Problem
Repeat the listing below word for word, minus the pictures.

Information supplied
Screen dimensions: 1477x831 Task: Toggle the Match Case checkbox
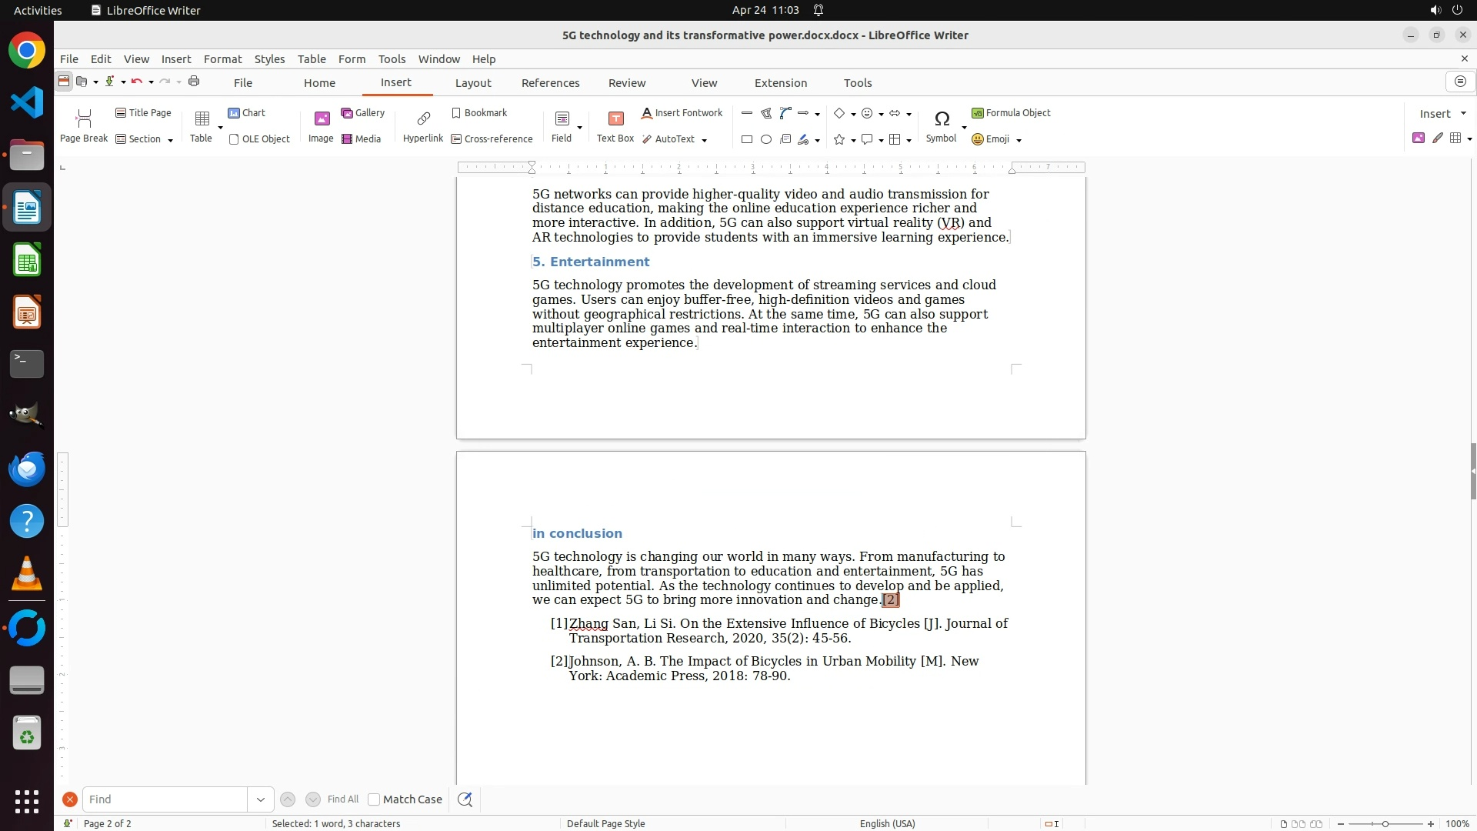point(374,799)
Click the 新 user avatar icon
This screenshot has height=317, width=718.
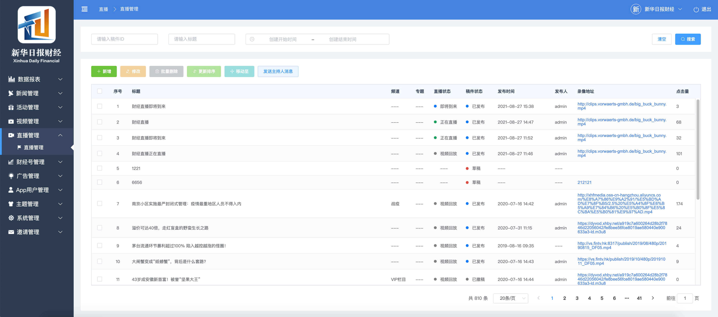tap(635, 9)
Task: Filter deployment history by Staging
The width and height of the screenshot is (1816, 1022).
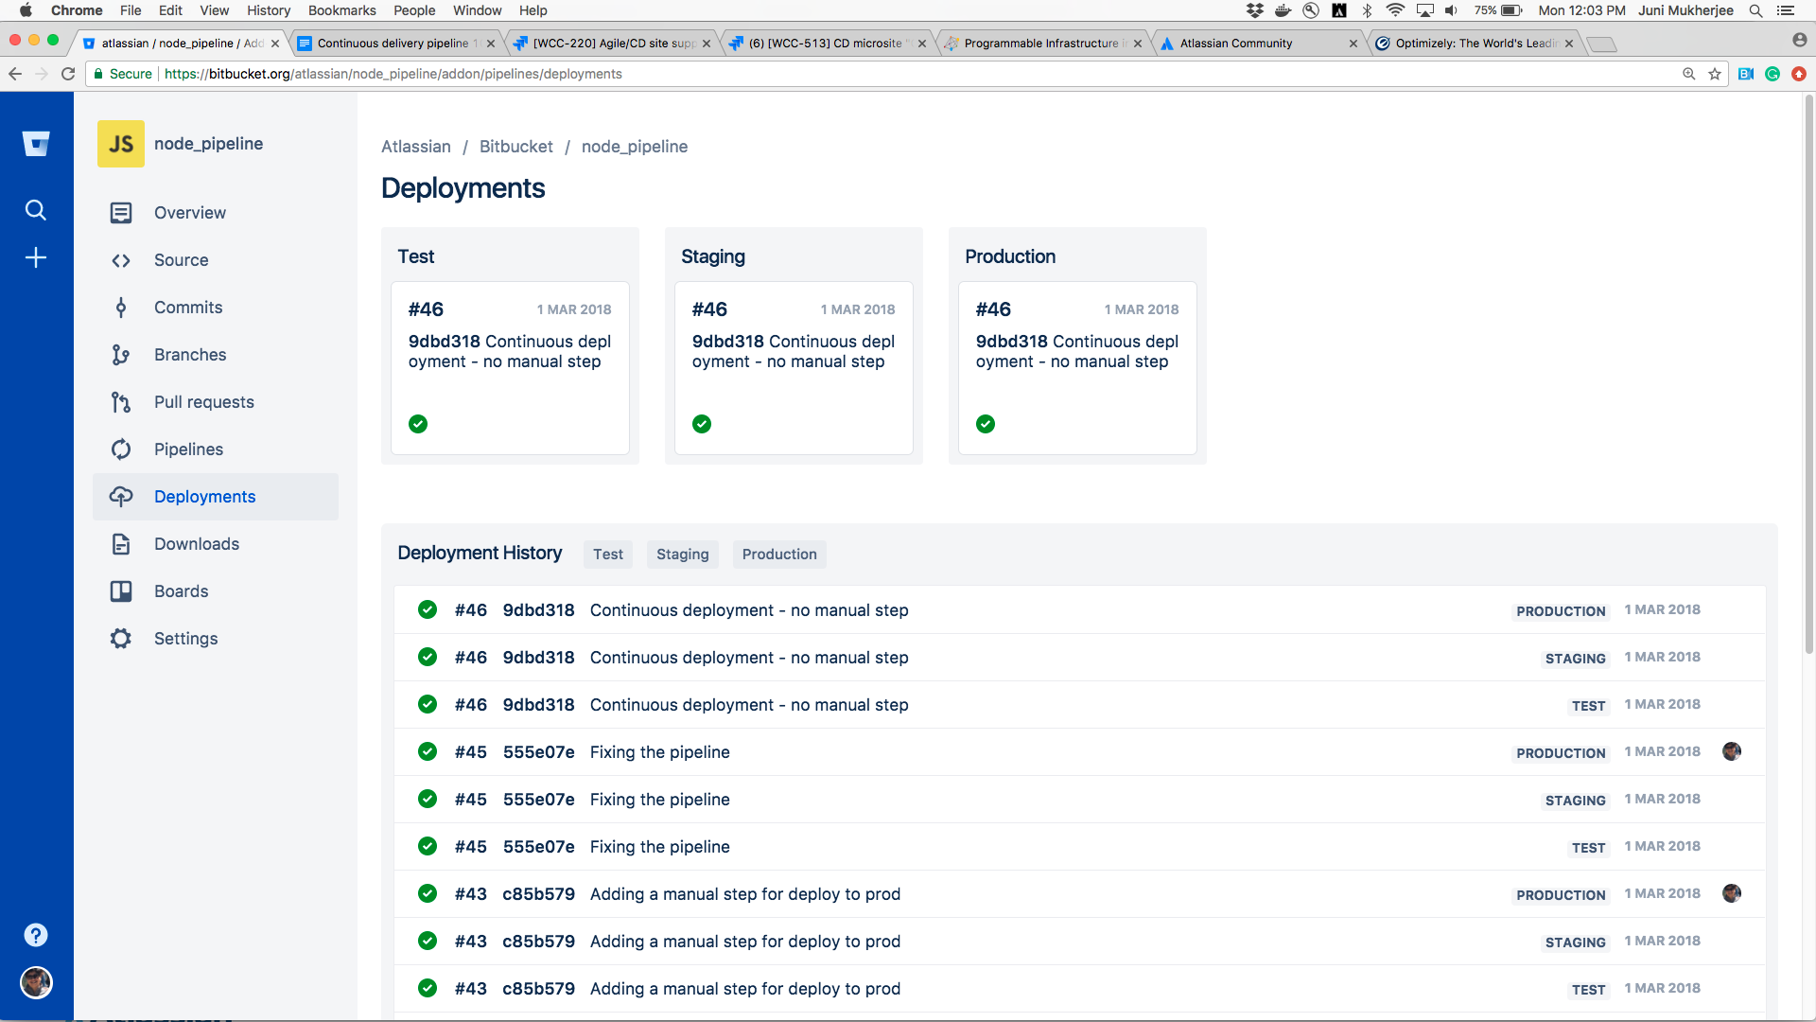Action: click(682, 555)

Reply to the exercise
Screen dimensions: 1477x831 Task: Toggle the Match Case checkbox
point(374,799)
Click the 新 user avatar icon
This screenshot has height=317, width=718.
tap(635, 9)
Task: Filter deployment history by Staging
The width and height of the screenshot is (1816, 1022).
Action: click(682, 555)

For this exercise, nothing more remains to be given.